Once you find the line containing "This screenshot has width=1456, height=819." in the data below, copy it and each following line exactly, up to and including the line containing "You are a computer-use agent. This", and nothing else.

» **DATA FOR ANALYSIS**
━━━━━━

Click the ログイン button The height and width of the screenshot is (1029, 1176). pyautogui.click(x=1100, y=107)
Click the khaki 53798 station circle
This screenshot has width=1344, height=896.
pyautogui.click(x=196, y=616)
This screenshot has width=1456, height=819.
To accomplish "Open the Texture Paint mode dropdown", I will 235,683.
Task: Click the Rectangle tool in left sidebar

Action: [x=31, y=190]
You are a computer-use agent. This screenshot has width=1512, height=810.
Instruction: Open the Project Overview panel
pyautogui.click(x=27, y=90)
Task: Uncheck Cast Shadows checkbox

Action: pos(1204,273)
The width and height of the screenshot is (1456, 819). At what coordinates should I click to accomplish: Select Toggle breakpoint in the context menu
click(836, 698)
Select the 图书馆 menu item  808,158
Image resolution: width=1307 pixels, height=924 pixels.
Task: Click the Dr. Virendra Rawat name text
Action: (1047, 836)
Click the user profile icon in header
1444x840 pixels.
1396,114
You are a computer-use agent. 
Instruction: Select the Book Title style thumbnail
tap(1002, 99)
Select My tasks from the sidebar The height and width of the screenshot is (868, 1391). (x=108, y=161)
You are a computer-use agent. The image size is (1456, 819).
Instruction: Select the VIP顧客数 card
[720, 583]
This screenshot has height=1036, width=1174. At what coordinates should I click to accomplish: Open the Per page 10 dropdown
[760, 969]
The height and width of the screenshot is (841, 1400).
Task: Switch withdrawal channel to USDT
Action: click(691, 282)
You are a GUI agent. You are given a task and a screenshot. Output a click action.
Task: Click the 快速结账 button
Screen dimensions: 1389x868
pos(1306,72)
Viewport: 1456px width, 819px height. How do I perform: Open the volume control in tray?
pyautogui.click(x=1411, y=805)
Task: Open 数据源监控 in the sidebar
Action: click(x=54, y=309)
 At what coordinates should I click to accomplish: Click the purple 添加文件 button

━━━━━━

» **RESPONSE BOX**
This screenshot has width=1456, height=819.
To accomplish "Open the Texture Paint mode dropdown", I will 235,683.
Task: Click the Rectangle tool in left sidebar

Action: [x=31, y=190]
You are a computer-use agent. This screenshot has width=1512, height=810.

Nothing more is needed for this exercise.